PROMPT → Only one stretch of the data below should be repeated: the lines from the line containing "This screenshot has width=1103, height=425." through the line containing "Click the RH hand-person icon", inclusive, exactly as they are.

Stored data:
•••••

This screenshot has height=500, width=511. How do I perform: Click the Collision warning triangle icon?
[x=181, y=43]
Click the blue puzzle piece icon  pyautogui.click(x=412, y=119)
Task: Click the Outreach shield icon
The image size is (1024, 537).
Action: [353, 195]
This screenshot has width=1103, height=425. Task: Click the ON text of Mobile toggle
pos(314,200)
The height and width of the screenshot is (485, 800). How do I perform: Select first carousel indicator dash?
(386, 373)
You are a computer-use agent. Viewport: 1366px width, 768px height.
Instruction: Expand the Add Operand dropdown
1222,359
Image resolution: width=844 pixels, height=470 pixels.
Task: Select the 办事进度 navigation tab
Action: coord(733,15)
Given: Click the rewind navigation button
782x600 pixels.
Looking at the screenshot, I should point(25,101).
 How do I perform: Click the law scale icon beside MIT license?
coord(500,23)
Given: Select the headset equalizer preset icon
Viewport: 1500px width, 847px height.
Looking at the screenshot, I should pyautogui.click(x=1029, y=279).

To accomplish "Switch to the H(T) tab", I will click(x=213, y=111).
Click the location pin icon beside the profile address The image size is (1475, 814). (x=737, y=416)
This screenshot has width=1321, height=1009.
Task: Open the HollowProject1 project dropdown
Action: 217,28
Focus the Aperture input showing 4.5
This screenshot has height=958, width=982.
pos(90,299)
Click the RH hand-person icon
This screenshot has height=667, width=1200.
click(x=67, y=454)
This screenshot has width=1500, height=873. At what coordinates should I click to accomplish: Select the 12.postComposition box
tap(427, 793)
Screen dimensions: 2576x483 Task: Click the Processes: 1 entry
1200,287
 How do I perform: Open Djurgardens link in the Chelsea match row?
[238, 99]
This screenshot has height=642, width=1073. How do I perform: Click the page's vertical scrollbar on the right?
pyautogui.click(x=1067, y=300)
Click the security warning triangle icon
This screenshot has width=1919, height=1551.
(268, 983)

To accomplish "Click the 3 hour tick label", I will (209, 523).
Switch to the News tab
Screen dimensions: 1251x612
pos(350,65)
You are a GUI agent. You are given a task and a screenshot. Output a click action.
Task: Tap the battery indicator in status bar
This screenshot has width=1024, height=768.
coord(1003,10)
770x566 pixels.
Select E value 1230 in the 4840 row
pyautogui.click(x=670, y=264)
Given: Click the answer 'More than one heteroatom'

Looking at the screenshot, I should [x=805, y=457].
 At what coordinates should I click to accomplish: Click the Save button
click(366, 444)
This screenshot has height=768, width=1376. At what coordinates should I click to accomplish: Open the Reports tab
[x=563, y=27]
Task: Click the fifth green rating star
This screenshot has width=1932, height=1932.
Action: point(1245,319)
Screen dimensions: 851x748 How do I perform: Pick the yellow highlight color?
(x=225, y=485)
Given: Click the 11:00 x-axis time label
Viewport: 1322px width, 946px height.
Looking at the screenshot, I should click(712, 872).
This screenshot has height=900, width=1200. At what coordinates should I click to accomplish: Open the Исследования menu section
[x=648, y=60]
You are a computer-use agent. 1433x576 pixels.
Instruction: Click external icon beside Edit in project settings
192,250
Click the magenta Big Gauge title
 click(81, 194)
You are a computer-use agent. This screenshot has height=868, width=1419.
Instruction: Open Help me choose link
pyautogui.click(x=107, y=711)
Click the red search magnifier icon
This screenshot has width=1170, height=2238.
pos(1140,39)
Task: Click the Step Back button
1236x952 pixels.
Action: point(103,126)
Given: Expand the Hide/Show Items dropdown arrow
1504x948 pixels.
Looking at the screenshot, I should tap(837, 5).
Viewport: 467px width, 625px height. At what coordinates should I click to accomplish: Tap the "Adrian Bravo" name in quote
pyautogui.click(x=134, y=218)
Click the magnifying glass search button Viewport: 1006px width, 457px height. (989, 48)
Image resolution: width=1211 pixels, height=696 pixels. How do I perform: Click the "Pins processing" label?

•••••

COMPLETED EXERCISE →
This screenshot has width=1103, height=425. Task: Click the ON text of Mobile toggle
pos(314,200)
The height and width of the screenshot is (485, 800). How do I perform: Select first carousel indicator dash?
(386, 373)
You are a computer-use agent. Viewport: 1366px width, 768px height.
Instruction: Expand the Add Operand dropdown
1222,359
Image resolution: width=844 pixels, height=470 pixels.
Task: Select the 办事进度 navigation tab
Action: coord(733,15)
Given: Click the rewind navigation button
782x600 pixels.
Looking at the screenshot, I should point(25,101).
 How do I perform: Click the law scale icon beside MIT license?
coord(500,23)
Given: Select the headset equalizer preset icon
Viewport: 1500px width, 847px height.
Looking at the screenshot, I should pyautogui.click(x=1029, y=279).

To accomplish "Switch to the H(T) tab", I will click(x=213, y=111).
Click the location pin icon beside the profile address The image size is (1475, 814). (x=737, y=416)
This screenshot has width=1321, height=1009.
Task: Open the HollowProject1 project dropdown
Action: 217,28
Focus the Aperture input showing 4.5
This screenshot has height=958, width=982.
pos(90,299)
Click the RH hand-person icon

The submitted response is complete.